For other uses, see Lox (disambiguation).
Lox
Lox on Bagel, Atlanta GA.jpg
Lox on bagel
Course Breakfast, Lunch
Place of origin United States
Region or state New York, New Jersey, Chicago
Main ingredients Lox, cream cheese, bagel
Cookbook:Lox  Lox
Lox and cream cheese sandwich

Lox is a fillet of brined salmon. Traditionally, lox is served on a bagel with cream cheese, and is usually garnished with tomato, sliced red onion, and sometimes capers, which diners may or may not opt to add to the bagel. Some American preparations of scrambled eggs or frittata include a mince of lox and onion.

Etymology[edit]

The American English word lox[1] is derived from the German word for salmon, Lachs (in Yiddish, "Laks"), which may ultimately derive from the Indo-European word for salmon, *laks-.[2] The word lox has cognates in numerous European languages that also derive from one of the Indo-European languages.

Similar products[edit]

  • Nova or Nova Scotia salmon, sometimes called Nova lox, is cured with a milder brine and then cold-smoked. The name dates from a time when much of the salmon in New York City came from Nova Scotia. Today, however, the name refers to the milder brining, as compared to regular lox (or belly lox), and the fish may come from other waters or even be raised on farms.
  • Scotch or Scottish-style salmon. A mixture of salt and sometimes sugars, spices, and other flavorings is applied directly to the meat of the fish; this is called "dry-brining" or "Scottish-style." The brine mixture is then rinsed off, and the fish is cold-smoked.
  • Nordic-style smoked salmon.
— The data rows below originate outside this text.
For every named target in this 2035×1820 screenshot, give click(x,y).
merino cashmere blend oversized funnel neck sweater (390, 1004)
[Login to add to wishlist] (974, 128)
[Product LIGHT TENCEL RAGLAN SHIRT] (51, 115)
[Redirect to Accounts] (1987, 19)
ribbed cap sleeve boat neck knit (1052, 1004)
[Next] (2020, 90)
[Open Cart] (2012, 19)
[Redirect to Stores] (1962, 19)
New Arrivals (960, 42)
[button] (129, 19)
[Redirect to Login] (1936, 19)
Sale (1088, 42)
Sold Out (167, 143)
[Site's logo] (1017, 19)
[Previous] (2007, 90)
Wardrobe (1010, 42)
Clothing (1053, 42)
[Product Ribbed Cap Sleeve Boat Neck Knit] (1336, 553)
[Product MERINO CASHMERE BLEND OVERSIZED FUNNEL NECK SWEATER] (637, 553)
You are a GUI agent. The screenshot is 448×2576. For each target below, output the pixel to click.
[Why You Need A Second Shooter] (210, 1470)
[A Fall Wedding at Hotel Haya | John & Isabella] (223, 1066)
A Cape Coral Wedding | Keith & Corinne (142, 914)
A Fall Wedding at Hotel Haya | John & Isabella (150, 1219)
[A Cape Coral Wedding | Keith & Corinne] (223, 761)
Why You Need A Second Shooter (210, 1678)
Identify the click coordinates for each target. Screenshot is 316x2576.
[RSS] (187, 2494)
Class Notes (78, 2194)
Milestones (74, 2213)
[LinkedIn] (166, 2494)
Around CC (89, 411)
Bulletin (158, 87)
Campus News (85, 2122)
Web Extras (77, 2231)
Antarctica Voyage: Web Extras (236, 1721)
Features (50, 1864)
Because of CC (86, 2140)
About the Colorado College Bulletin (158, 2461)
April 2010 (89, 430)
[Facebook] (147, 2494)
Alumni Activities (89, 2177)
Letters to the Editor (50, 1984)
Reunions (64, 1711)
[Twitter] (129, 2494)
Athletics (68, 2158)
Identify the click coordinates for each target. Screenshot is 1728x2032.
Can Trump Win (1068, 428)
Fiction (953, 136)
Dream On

The fish is salt-cured and cold-smoked.
  • Gravad lax or gravlax. This is a traditional Nordic means of preparing salmon. The salmon is coated with a spice mixture, which often includes dill, sugars, salt, and spices like juniper berry. It is often served with a sweet mustard-dill sauce.

Other similar brined and smoked fish products are also popular in delis and fish stores, particularly in Chicago & the New York City boroughs, such as chubs, sable (smoked cod), smoked sturgeon, smoked whitefish, and kippered herring.